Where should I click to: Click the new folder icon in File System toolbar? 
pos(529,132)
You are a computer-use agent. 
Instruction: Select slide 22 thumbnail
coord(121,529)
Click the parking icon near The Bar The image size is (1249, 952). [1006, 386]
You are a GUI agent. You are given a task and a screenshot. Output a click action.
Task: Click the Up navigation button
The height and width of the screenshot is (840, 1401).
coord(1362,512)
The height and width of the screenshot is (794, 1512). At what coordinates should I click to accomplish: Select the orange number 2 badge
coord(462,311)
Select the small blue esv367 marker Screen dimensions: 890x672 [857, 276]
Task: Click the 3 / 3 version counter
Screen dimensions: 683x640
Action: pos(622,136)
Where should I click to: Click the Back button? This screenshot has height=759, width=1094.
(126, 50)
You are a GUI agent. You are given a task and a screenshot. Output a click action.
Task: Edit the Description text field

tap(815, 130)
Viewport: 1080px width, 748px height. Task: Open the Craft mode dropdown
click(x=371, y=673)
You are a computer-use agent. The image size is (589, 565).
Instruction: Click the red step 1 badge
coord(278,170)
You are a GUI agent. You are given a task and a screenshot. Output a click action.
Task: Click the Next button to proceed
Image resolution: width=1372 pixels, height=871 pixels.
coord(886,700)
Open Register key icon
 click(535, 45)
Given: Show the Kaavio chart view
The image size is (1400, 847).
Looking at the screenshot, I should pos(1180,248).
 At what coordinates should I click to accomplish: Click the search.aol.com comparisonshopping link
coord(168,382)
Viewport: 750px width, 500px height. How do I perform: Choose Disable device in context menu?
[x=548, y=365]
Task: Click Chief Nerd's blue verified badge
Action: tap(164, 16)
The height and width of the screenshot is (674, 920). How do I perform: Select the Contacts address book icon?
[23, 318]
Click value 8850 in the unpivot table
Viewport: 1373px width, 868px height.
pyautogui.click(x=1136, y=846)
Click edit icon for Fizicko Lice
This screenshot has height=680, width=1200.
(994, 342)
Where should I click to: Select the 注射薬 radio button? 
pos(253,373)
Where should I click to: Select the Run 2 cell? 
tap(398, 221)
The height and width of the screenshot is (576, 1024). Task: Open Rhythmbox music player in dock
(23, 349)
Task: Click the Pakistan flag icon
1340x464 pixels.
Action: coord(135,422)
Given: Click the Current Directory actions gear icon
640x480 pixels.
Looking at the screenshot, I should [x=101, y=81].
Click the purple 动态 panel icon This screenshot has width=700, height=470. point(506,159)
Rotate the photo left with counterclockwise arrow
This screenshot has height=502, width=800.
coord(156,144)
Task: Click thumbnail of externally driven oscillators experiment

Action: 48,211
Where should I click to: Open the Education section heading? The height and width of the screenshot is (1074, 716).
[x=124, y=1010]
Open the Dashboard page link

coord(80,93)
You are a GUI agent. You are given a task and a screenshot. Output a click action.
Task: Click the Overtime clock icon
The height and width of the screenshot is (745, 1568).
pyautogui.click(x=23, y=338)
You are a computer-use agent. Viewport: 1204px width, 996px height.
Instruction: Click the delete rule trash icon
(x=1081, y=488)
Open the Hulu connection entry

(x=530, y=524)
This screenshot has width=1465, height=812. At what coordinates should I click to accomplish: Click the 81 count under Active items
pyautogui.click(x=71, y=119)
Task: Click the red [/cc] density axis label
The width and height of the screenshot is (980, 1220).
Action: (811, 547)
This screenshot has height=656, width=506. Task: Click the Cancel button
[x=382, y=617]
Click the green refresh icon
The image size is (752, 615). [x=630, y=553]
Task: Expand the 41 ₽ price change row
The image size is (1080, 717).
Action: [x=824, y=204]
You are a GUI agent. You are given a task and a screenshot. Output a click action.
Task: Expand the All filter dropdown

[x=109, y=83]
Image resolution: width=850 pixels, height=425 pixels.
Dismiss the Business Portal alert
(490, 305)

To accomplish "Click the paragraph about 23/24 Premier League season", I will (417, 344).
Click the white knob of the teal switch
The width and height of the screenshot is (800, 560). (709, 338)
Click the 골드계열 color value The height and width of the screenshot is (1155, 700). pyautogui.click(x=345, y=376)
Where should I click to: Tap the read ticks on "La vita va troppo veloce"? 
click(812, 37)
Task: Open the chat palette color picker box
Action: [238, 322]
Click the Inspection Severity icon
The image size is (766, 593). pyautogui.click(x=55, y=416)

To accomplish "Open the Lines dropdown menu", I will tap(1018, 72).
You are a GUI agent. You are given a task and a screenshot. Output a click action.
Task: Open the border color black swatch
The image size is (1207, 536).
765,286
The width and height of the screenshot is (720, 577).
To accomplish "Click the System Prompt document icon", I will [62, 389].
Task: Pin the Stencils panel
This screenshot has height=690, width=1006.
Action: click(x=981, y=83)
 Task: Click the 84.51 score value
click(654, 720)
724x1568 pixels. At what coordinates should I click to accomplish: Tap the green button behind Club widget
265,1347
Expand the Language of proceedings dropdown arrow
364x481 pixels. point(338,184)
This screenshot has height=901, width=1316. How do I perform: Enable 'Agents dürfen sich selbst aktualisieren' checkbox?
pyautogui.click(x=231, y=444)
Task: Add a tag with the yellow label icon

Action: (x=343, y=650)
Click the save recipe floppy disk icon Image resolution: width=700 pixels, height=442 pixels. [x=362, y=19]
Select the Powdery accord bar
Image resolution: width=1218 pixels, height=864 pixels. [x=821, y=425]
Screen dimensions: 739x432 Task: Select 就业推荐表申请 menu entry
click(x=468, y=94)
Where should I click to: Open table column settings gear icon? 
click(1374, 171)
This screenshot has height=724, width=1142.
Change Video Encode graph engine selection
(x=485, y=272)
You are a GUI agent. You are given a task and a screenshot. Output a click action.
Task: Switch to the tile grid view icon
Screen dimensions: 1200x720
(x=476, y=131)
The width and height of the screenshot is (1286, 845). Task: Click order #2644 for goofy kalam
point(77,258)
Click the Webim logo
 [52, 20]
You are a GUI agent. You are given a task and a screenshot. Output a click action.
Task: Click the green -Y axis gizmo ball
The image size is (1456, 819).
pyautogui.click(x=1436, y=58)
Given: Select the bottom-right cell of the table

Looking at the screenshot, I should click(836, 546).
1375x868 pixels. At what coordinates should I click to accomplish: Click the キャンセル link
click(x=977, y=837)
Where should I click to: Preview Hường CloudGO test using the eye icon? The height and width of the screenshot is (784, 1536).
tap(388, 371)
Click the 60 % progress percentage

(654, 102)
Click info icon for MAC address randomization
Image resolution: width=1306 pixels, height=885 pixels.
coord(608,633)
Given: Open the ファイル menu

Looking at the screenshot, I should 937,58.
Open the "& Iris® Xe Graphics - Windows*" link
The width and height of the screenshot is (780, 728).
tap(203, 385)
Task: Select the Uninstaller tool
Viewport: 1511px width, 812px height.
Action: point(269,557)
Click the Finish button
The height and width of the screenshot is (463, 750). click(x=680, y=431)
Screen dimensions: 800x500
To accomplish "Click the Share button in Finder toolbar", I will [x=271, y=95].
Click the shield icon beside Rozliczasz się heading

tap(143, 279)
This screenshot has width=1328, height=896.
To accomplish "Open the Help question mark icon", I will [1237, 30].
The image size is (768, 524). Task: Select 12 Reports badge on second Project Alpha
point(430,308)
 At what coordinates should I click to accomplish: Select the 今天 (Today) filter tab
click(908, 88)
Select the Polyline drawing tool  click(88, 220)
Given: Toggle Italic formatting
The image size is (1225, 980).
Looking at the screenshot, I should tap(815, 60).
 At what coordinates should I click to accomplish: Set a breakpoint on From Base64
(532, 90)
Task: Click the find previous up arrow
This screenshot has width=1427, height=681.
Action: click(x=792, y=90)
........
• [TASK GOAL] Rewrite the rows above from the start through the line with "Click the parking", both ends included and requests kept, multiplying every coordinate in the answers by 0.2 and rounding to whole numbers with halves rounded up. Leave the numbers in the requests unchanged.

• [COMPLETE ANSWER]
Where should I click to: Click the new folder icon in File System toolbar? 
pos(106,26)
You are a computer-use agent. 
Instruction: Select slide 22 thumbnail
coord(24,106)
Click the parking icon near The Bar The image size is (1249, 952). [201, 77]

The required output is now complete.